O tipo de taxonomia mais conhecido é utilizado para a classificação de formas de vida (vivas e extintas). Cada organismo tem um nome científico. Este nome faz parte da classificação biológica dessa espécie. O nome é o mesmo em todo o mundo, pelo que cientistas de locais diferentes podem entender-se uns aos outros. Além disso, uma espécie tem uma posição na árvore da vida. Assim, o corvo é Corvus corone, um membro da família Corvidae, e eles são aves passeriformes. Isso é bem aceite, mas a classificação de alguns grupos não é actualmente aceite, e muitas vezes várias classificações estão a ser discutidas.
Os seres vivos são classificados em três domínios: bactérias, arquebactérias e eucariotas. A classificação mais alta de um domínio é o reino. Cada reino tem muitos grupos menores nele, chamados phyla. Cada filo tem mais grupos mais pequenos, chamados classes.

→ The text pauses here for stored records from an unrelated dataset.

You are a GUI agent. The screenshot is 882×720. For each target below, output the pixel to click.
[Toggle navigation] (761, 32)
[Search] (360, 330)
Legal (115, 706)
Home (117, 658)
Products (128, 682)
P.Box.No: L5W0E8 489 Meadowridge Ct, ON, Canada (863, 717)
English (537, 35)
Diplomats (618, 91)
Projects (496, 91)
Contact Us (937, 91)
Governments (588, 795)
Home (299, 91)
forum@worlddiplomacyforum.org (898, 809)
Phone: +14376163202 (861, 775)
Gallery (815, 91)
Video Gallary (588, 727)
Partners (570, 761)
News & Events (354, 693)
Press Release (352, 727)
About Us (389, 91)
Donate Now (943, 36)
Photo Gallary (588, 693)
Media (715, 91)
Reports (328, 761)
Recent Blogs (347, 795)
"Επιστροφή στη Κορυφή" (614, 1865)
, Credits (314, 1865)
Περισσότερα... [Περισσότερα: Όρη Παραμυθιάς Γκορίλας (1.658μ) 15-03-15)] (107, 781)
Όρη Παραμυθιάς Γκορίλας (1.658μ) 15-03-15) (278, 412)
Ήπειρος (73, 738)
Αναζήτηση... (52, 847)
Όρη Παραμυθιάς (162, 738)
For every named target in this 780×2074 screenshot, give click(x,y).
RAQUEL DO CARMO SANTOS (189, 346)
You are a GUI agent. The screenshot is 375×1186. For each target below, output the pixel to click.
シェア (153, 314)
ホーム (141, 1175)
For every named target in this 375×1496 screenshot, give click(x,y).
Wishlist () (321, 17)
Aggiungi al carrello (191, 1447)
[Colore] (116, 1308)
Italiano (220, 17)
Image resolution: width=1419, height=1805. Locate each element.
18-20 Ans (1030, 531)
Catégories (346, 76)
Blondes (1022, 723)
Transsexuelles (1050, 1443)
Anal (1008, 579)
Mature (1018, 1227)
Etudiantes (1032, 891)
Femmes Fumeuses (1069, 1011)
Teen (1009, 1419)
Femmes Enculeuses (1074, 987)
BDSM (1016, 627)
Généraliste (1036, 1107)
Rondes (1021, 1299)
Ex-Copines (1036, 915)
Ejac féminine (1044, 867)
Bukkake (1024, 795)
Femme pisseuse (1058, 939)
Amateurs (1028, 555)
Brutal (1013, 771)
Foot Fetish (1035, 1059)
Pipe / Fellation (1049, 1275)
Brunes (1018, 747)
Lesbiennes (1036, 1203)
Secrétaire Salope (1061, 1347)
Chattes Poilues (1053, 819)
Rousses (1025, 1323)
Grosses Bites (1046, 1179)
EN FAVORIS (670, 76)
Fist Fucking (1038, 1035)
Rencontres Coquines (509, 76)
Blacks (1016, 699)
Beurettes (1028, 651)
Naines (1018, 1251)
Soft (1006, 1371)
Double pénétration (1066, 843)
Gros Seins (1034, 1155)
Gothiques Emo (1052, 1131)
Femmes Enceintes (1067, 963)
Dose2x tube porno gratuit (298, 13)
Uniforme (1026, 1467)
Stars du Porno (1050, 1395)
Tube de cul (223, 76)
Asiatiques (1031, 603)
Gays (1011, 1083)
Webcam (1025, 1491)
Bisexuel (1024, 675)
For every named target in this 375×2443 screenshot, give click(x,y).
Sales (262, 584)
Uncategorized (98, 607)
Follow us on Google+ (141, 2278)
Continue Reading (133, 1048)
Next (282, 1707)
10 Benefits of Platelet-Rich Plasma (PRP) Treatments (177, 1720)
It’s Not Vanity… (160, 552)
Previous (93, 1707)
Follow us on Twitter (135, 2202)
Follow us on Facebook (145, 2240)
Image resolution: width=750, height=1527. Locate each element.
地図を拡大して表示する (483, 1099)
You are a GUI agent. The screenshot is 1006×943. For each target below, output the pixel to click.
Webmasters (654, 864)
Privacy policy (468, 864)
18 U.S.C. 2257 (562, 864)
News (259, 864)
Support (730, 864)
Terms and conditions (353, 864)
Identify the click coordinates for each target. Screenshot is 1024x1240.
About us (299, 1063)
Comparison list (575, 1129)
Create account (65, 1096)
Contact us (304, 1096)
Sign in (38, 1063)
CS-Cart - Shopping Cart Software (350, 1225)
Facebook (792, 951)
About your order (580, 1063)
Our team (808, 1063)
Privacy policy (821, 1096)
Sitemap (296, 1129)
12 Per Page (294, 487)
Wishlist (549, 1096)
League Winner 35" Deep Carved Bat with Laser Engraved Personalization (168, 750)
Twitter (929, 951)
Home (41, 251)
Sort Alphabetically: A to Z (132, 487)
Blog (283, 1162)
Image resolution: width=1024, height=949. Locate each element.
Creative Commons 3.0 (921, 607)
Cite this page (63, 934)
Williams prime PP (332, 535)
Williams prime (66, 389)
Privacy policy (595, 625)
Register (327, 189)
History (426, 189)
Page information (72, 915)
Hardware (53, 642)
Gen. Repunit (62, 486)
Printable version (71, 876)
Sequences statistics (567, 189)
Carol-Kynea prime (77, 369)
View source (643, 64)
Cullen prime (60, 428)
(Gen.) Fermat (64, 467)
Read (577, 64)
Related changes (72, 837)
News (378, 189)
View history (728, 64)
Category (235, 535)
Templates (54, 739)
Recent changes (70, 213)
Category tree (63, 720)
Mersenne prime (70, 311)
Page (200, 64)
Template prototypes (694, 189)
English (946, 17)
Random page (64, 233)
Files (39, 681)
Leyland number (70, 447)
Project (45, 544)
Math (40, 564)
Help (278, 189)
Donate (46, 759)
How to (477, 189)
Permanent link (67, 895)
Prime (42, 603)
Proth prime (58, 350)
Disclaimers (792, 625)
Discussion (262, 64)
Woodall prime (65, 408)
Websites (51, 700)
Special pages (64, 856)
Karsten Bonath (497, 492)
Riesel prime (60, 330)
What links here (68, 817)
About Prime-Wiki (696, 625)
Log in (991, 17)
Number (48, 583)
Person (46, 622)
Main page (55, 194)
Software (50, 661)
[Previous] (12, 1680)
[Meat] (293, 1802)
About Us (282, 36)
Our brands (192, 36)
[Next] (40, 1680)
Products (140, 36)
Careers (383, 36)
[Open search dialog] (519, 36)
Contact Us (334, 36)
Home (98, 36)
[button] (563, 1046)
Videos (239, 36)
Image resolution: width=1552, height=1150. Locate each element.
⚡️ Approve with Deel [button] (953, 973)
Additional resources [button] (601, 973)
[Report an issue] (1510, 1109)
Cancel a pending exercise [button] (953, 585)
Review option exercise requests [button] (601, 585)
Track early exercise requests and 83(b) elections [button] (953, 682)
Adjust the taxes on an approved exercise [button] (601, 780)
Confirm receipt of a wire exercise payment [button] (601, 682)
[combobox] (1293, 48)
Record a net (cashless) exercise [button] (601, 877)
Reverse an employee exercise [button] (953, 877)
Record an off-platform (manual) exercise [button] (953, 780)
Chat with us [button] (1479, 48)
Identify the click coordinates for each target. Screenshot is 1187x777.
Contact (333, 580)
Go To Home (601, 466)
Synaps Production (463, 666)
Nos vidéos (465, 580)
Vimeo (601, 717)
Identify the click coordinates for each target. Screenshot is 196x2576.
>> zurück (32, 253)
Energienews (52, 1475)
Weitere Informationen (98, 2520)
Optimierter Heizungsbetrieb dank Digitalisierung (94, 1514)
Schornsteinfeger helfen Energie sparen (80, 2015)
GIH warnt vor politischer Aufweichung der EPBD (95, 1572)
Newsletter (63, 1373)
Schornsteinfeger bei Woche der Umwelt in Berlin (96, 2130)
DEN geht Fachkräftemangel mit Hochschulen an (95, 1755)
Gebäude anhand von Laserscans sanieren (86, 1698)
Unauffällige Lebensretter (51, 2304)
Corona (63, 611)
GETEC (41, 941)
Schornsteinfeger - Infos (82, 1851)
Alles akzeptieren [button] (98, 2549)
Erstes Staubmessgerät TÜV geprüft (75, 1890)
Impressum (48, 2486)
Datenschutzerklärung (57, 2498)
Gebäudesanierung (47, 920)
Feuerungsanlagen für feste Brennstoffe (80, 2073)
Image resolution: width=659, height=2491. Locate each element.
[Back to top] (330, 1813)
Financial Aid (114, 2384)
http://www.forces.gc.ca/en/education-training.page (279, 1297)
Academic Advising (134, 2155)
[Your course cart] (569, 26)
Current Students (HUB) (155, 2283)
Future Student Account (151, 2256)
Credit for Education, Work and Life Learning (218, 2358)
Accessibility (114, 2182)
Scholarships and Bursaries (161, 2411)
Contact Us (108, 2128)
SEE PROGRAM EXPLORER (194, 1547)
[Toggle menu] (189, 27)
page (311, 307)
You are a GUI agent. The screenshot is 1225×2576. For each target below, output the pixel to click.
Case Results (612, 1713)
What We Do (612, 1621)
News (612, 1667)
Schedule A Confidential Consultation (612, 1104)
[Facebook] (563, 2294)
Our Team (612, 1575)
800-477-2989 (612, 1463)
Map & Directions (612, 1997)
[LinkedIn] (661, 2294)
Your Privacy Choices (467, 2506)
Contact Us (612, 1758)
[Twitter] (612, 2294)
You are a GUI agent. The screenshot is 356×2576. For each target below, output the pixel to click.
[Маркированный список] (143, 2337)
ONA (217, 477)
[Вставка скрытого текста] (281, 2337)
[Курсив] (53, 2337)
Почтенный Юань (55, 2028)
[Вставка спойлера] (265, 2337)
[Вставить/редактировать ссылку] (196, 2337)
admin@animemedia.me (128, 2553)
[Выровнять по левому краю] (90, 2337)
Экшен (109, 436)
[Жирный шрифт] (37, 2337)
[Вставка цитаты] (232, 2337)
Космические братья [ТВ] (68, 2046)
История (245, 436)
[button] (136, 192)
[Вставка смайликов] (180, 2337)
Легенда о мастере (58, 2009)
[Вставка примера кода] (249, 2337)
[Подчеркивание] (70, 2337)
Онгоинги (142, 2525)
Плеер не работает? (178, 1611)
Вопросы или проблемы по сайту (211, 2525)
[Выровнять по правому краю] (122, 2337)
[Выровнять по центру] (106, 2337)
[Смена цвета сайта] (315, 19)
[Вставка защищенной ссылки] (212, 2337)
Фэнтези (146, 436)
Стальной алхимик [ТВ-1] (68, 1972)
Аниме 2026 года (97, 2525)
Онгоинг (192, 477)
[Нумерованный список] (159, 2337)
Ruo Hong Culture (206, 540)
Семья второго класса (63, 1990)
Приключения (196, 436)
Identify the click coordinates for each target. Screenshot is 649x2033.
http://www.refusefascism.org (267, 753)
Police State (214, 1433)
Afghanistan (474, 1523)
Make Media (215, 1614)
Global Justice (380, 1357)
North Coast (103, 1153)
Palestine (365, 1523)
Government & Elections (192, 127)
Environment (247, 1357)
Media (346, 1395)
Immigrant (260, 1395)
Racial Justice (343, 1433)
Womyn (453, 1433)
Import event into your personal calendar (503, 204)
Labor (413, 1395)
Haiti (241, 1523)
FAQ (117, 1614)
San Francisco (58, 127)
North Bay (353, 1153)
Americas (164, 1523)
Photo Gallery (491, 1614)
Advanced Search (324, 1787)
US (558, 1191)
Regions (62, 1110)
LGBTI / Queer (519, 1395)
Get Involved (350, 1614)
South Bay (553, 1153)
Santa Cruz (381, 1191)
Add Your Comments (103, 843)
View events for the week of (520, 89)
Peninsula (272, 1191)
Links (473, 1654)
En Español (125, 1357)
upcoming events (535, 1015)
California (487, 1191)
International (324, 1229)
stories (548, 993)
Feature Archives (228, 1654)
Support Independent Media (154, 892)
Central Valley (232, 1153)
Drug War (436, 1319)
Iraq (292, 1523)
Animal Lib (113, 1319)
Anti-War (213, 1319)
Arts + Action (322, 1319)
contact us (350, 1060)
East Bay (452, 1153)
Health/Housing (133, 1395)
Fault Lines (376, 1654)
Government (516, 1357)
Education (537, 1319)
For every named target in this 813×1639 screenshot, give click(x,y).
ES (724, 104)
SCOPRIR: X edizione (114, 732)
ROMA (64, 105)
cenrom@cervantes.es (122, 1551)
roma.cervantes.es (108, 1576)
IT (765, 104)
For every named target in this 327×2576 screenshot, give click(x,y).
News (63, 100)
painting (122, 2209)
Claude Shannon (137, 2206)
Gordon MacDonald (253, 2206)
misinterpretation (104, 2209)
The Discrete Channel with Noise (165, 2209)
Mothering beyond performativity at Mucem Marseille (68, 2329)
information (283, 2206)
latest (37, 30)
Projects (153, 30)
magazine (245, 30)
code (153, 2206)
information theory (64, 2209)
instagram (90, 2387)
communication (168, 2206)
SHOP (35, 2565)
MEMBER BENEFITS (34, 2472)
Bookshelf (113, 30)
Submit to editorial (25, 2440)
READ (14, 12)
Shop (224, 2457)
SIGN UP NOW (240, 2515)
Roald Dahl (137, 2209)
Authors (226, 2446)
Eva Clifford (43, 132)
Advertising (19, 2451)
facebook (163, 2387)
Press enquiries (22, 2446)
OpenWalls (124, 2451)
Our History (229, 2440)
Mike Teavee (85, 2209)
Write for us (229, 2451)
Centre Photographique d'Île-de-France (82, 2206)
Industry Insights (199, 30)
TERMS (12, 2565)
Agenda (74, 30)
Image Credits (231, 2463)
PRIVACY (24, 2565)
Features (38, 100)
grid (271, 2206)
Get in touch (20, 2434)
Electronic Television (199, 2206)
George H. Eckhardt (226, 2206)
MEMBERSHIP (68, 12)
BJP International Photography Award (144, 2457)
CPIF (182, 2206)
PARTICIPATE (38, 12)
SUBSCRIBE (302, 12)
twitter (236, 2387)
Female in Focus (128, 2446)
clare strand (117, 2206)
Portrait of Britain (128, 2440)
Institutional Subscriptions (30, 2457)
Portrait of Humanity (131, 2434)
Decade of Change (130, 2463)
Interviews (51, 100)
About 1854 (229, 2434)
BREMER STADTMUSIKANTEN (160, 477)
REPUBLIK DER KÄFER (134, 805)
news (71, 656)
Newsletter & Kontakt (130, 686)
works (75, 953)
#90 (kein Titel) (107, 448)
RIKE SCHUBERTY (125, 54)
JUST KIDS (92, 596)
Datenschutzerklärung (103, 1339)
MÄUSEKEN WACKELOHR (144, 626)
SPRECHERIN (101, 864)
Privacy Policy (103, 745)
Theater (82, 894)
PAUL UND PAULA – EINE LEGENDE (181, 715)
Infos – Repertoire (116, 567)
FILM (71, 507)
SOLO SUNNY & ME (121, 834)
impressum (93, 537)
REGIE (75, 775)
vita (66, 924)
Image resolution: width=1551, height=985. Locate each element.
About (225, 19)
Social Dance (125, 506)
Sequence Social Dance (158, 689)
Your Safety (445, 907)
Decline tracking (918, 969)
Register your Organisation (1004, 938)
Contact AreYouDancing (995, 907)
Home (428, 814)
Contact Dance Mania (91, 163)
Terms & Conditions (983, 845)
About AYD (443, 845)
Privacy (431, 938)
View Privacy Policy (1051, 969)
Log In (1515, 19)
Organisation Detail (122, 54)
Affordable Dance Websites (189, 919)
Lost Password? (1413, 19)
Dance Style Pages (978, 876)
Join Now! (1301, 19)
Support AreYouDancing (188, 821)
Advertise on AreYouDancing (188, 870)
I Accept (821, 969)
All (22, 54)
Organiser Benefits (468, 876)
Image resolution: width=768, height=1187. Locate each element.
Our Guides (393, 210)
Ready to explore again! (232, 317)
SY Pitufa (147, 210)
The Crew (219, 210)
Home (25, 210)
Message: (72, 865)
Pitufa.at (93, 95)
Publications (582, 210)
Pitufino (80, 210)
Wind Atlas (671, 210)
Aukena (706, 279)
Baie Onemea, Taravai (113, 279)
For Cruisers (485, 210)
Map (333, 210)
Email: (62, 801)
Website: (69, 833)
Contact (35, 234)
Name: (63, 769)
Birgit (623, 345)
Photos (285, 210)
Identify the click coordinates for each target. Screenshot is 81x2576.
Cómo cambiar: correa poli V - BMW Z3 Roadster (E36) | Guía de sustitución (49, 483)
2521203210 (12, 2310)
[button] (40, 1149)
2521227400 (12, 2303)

Este padrão assemelha-se a ramos numa árvore com ramos mais pequenos a crescerem a partir deles. Cada espécie é colocada num grupo devido ao que faz, como e o que come, partes especiais do corpo, e assim por diante. No final do padrão, os grupos (géneros) são muito pequenos. Depois, cada espécie do género recebe o seu próprio nome.
Quando alguém escreve sobre um ser vivo e o seu nome científico formal, escreve o nome do género e da espécie. Isto é conhecido como nomenclaturabinomial, porque utiliza dois nomes para cada organismo. O primeiro é o nome do género, e o segundo é a espécie desse género. O nome científico do gato doméstico é Felis catus. Por vezes é suficiente escrever F. catus.
Estes são os principais grupos (fileiras) utilizados na taxonomia: Reino --> Filo --> Classe --> Ordem --> Família --> Género --> Espécie
Alguns mnemónicos (ditos para ajudar uma pessoa a lembrar-se de algo):
- O Rei Phillip veio da Grande Espanha
- O Rei Phillip veio cá por causa do refrigerante de uva
- Manter os charcos limpos ou as rãs ficam doentes
Quando as pessoas começaram a nomear espécies, o latim era uma língua amplamente utilizada na Europa. Todos os nomes de espécies ainda são escritos em latim. Isto tem algumas vantagens. Uma vez que o latim já não é falado, é imutável, e não é propriedade de ninguém. Ultrapassa o problema de cada língua ter os seus próprios nomes para animais e plantas.
Os cientistas costumavam escrever a descrição oficial de cada nova espécie em latim. A 1 de Janeiro de 2012, o Congresso Internacional de Botânica mudou para permitir a descrição em inglês (bem como em latim) de novas espécies vegetais. O Código Internacional de Nomenclatura Zoológica recomenda a escolha de uma língua amplamente utilizada, e que é utilizada nos locais onde a espécie vive.